== Short exercise ==
Reproduce every one of the entries below word for word, without changing a single line.

== Data in this exercise ==
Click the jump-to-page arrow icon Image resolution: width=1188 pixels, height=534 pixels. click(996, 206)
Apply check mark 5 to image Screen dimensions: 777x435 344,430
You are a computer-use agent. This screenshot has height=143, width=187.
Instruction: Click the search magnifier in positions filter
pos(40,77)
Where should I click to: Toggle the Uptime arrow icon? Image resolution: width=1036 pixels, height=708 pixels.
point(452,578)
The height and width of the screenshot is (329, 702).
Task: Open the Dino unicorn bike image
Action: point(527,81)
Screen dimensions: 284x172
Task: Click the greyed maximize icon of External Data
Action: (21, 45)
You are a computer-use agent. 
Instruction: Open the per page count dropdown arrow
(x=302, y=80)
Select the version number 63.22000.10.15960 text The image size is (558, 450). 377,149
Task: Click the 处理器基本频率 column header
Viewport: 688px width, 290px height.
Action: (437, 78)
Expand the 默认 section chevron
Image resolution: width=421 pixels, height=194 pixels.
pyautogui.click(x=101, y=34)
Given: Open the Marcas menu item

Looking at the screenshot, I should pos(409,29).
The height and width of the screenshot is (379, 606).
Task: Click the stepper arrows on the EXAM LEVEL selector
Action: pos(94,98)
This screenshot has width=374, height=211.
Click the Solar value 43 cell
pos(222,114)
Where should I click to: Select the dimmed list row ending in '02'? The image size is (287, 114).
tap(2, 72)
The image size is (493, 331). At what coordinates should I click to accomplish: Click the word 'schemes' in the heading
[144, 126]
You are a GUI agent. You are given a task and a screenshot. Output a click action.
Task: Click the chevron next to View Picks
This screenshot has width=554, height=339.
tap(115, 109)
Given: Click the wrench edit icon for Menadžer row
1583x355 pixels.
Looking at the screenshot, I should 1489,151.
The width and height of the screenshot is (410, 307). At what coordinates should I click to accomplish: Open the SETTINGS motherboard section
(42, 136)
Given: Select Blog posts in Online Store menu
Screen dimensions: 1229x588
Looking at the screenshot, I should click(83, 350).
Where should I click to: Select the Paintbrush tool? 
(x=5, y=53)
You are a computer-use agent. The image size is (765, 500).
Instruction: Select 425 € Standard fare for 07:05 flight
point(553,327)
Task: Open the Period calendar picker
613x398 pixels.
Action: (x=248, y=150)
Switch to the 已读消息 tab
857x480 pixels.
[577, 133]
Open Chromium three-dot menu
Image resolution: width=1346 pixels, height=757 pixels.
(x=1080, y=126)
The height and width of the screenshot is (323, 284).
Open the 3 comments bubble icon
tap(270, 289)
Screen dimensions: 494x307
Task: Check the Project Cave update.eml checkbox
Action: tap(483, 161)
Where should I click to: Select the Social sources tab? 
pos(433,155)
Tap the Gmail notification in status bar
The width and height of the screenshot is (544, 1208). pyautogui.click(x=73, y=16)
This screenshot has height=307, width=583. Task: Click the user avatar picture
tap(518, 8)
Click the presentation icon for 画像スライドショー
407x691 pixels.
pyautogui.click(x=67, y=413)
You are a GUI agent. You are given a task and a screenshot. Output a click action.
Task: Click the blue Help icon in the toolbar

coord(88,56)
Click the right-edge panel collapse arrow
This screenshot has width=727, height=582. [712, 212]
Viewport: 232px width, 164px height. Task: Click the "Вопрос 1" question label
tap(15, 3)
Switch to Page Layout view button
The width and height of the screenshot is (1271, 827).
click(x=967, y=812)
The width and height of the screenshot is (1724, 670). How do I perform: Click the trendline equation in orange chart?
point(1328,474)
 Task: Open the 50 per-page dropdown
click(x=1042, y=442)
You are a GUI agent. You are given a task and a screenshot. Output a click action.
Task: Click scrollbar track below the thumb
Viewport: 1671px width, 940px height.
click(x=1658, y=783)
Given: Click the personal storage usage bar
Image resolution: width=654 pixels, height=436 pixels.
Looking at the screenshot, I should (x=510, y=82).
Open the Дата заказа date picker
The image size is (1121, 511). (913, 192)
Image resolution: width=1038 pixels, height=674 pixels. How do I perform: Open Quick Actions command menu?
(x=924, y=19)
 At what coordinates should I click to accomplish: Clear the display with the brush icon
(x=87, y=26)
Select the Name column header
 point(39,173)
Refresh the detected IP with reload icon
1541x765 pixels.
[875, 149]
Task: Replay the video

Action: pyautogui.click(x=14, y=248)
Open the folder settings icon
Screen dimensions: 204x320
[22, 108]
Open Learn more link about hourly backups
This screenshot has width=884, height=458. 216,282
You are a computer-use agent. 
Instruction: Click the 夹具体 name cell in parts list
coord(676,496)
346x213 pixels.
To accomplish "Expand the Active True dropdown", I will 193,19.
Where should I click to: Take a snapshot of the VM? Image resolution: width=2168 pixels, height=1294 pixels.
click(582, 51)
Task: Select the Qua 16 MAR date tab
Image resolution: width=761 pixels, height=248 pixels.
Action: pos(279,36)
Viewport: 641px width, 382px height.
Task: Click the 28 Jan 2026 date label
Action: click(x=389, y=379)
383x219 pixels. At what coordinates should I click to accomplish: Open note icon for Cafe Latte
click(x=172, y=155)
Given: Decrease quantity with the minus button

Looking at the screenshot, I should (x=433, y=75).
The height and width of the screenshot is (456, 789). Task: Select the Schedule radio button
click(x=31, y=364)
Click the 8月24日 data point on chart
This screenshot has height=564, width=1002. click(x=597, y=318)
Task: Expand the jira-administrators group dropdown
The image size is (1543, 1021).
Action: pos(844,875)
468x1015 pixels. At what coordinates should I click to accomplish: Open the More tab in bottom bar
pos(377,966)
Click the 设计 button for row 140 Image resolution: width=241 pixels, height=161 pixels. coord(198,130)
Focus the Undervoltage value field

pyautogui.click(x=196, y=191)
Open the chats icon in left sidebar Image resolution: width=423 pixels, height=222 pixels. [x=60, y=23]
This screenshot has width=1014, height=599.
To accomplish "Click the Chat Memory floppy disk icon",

== Right answer ==
Click the jump-to-page arrow icon Image resolution: width=1188 pixels, height=534 pixels. click(996, 206)
Apply check mark 5 to image Screen dimensions: 777x435 344,430
You are a computer-use agent. This screenshot has height=143, width=187.
Instruction: Click the search magnifier in positions filter
pos(40,77)
Where should I click to: Toggle the Uptime arrow icon? Image resolution: width=1036 pixels, height=708 pixels.
point(452,578)
The height and width of the screenshot is (329, 702).
Task: Open the Dino unicorn bike image
Action: point(527,81)
Screen dimensions: 284x172
Task: Click the greyed maximize icon of External Data
Action: (21, 45)
You are a computer-use agent. 
Instruction: Open the per page count dropdown arrow
(x=302, y=80)
Select the version number 63.22000.10.15960 text The image size is (558, 450). 377,149
Task: Click the 处理器基本频率 column header
Viewport: 688px width, 290px height.
Action: (437, 78)
Expand the 默认 section chevron
Image resolution: width=421 pixels, height=194 pixels.
pyautogui.click(x=101, y=34)
Given: Open the Marcas menu item

Looking at the screenshot, I should pos(409,29).
The height and width of the screenshot is (379, 606).
Task: Click the stepper arrows on the EXAM LEVEL selector
Action: pos(94,98)
This screenshot has width=374, height=211.
Click the Solar value 43 cell
pos(222,114)
Where should I click to: Select the dimmed list row ending in '02'? The image size is (287, 114).
tap(2, 72)
The image size is (493, 331). At what coordinates should I click to accomplish: Click the word 'schemes' in the heading
[144, 126]
You are a GUI agent. You are given a task and a screenshot. Output a click action.
Task: Click the chevron next to View Picks
This screenshot has width=554, height=339.
tap(115, 109)
Given: Click the wrench edit icon for Menadžer row
1583x355 pixels.
Looking at the screenshot, I should 1489,151.
The width and height of the screenshot is (410, 307). At what coordinates should I click to accomplish: Open the SETTINGS motherboard section
(42, 136)
Given: Select Blog posts in Online Store menu
Screen dimensions: 1229x588
Looking at the screenshot, I should click(83, 350).
Where should I click to: Select the Paintbrush tool? 
(x=5, y=53)
You are a computer-use agent. The image size is (765, 500).
Instruction: Select 425 € Standard fare for 07:05 flight
point(553,327)
Task: Open the Period calendar picker
613x398 pixels.
Action: (x=248, y=150)
Switch to the 已读消息 tab
857x480 pixels.
[577, 133]
Open Chromium three-dot menu
Image resolution: width=1346 pixels, height=757 pixels.
(x=1080, y=126)
The height and width of the screenshot is (323, 284).
Open the 3 comments bubble icon
tap(270, 289)
Screen dimensions: 494x307
Task: Check the Project Cave update.eml checkbox
Action: tap(483, 161)
Where should I click to: Select the Social sources tab? 
pos(433,155)
Tap the Gmail notification in status bar
The width and height of the screenshot is (544, 1208). pyautogui.click(x=73, y=16)
This screenshot has height=307, width=583. Task: Click the user avatar picture
tap(518, 8)
Click the presentation icon for 画像スライドショー
407x691 pixels.
pyautogui.click(x=67, y=413)
You are a GUI agent. You are given a task and a screenshot. Output a click action.
Task: Click the blue Help icon in the toolbar

coord(88,56)
Click the right-edge panel collapse arrow
This screenshot has width=727, height=582. [712, 212]
Viewport: 232px width, 164px height. Task: Click the "Вопрос 1" question label
tap(15, 3)
Switch to Page Layout view button
The width and height of the screenshot is (1271, 827).
click(x=967, y=812)
The width and height of the screenshot is (1724, 670). How do I perform: Click the trendline equation in orange chart?
point(1328,474)
 Task: Open the 50 per-page dropdown
click(x=1042, y=442)
You are a GUI agent. You are given a task and a screenshot. Output a click action.
Task: Click scrollbar track below the thumb
Viewport: 1671px width, 940px height.
click(x=1658, y=783)
Given: Click the personal storage usage bar
Image resolution: width=654 pixels, height=436 pixels.
Looking at the screenshot, I should (x=510, y=82).
Open the Дата заказа date picker
The image size is (1121, 511). (913, 192)
Image resolution: width=1038 pixels, height=674 pixels. How do I perform: Open Quick Actions command menu?
(x=924, y=19)
 At what coordinates should I click to accomplish: Clear the display with the brush icon
(x=87, y=26)
Select the Name column header
 point(39,173)
Refresh the detected IP with reload icon
1541x765 pixels.
[875, 149]
Task: Replay the video

Action: pyautogui.click(x=14, y=248)
Open the folder settings icon
Screen dimensions: 204x320
[22, 108]
Open Learn more link about hourly backups
This screenshot has width=884, height=458. 216,282
You are a computer-use agent. 
Instruction: Click the 夹具体 name cell in parts list
coord(676,496)
346x213 pixels.
To accomplish "Expand the Active True dropdown", I will 193,19.
Where should I click to: Take a snapshot of the VM? Image resolution: width=2168 pixels, height=1294 pixels.
click(582, 51)
Task: Select the Qua 16 MAR date tab
Image resolution: width=761 pixels, height=248 pixels.
Action: pos(279,36)
Viewport: 641px width, 382px height.
Task: Click the 28 Jan 2026 date label
Action: click(x=389, y=379)
383x219 pixels. At what coordinates should I click to accomplish: Open note icon for Cafe Latte
click(x=172, y=155)
Given: Decrease quantity with the minus button

Looking at the screenshot, I should (x=433, y=75).
The height and width of the screenshot is (456, 789). Task: Select the Schedule radio button
click(x=31, y=364)
Click the 8月24日 data point on chart
This screenshot has height=564, width=1002. click(x=597, y=318)
Task: Expand the jira-administrators group dropdown
The image size is (1543, 1021).
Action: pos(844,875)
468x1015 pixels. At what coordinates should I click to accomplish: Open the More tab in bottom bar
pos(377,966)
Click the 设计 button for row 140 Image resolution: width=241 pixels, height=161 pixels. coord(198,130)
Focus the Undervoltage value field

pyautogui.click(x=196, y=191)
Open the chats icon in left sidebar Image resolution: width=423 pixels, height=222 pixels. [x=60, y=23]
This screenshot has width=1014, height=599.
To accomplish "Click the Chat Memory floppy disk icon",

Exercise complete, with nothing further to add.